◆ Reading passage:
PROLOG | NAME | SYNOPSIS | DESCRIPTION | RETURN VALUE | ERRORS | EXAMPLES | APPLICATION USAGE | RATIONALE | FUTURE DIRECTIONS | SEE ALSO | COPYRIGHT

FGETC(3P)                 POSIX Programmer's Manual                FGETC(3P)

PROLOG         top

       This manual page is part of the POSIX Programmer's Manual.  The Linux
       implementation of this interface may differ (consult the
       corresponding Linux manual page for details of Linux behavior), or
       the interface may not be implemented on Linux.

NAME         top

       fgetc — get a byte from a stream

SYNOPSIS         top

       #include <stdio.h>
       int fgetc(FILE *stream);

DESCRIPTION         top

       The functionality described on this reference page is aligned with
       the ISO C standard. Any conflict between the requirements described
       here and the ISO C standard is unintentional. This volume of
       POSIX.1‐2008 defers to the ISO C standard.
       If the end-of-file indicator for the input stream pointed to by
       stream is not set and a next byte is present, the fgetc() function
       shall obtain the next byte as an unsigned char converted to an int,
       from the input stream pointed to by stream, and advance the
       associated file position indicator for the stream (if defined). Since
       fgetc() operates on bytes, reading a character consisting of multiple
       bytes (or ``a multi-byte character'') may require multiple calls to
       fgetc().
       The fgetc() function may mark the last data access timestamp of the
       file associated with stream for update. The last data access
       timestamp shall be marked for update by the first successful
       execution of fgetc(), fgets(), fread(), fscanf(), getc(), getchar(),
       getdelim(), getline(), gets(), or scanf() using stream that returns
       data not supplied by a prior call to ungetc().

◆ Assigned task A: Summarize the fgetc manual page in two sentences.
◆ Assigned task B: Recast the paragraph of the fgetc manual page that begins "The fgetc() function may mark the last data access timestamp" as a short bulleted list.
◆ Assigned task C: In the fgetc manual page, which section headings are followed by the word "top"?

(Stored data entries)

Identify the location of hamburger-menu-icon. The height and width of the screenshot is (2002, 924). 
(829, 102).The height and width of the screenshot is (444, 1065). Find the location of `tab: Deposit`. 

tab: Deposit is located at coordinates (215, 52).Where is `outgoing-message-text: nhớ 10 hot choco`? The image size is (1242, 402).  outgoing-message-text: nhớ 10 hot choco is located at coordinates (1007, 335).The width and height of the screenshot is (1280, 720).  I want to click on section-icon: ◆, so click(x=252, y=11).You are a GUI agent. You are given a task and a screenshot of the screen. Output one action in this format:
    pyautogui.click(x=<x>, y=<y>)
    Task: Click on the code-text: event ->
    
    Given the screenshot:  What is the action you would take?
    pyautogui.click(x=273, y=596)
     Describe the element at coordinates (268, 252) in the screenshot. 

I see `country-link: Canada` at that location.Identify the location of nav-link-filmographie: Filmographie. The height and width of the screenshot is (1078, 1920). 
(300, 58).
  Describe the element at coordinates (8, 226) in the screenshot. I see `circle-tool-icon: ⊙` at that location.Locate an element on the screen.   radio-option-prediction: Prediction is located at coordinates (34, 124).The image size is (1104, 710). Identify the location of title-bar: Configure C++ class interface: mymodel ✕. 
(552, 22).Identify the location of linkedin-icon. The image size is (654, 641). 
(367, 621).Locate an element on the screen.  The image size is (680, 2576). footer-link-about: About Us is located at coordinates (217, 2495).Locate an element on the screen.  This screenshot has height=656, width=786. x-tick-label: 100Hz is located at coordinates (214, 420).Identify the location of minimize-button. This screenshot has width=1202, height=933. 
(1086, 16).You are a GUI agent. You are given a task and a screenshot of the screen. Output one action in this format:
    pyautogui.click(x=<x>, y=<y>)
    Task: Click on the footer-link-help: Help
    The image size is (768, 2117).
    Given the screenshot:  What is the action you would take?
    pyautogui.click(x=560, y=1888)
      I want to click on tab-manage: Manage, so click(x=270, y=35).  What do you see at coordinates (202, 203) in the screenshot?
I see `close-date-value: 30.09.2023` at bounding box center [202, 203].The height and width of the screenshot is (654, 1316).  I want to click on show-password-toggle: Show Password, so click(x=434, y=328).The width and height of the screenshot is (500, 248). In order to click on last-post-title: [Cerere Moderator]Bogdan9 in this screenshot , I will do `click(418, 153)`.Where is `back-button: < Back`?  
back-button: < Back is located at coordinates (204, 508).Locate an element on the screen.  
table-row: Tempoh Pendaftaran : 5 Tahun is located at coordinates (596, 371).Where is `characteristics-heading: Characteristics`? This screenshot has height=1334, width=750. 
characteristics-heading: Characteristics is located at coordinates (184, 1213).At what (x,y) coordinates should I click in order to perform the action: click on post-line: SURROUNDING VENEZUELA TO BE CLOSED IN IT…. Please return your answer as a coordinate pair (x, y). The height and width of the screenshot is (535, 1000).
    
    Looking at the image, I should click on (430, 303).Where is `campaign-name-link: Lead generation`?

◆ Expected answer A: The fgetc manual page, part of the POSIX Programmer's Manual, describes fgetc(), which gets a byte from a stream and is aligned with the ISO C standard. If the end-of-file indicator is not set and a next byte is present, fgetc() obtains that byte as an unsigned char converted to an int and advances the stream's file position indicator, and it may mark the file's last data access timestamp for update.

◆ Expected answer B:
- fgetc() may mark the last data access timestamp of the file associated with stream for update.
- The timestamp shall be marked for update by the first successful execution of fgetc(), fgets(), fread(), fscanf(), getc(), getchar(), getdelim(), getline(), gets(), or scanf() using stream.
- This applies when that call returns data not supplied by a prior call to ungetc().

◆ Expected answer C: PROLOG, NAME, SYNOPSIS, DESCRIPTION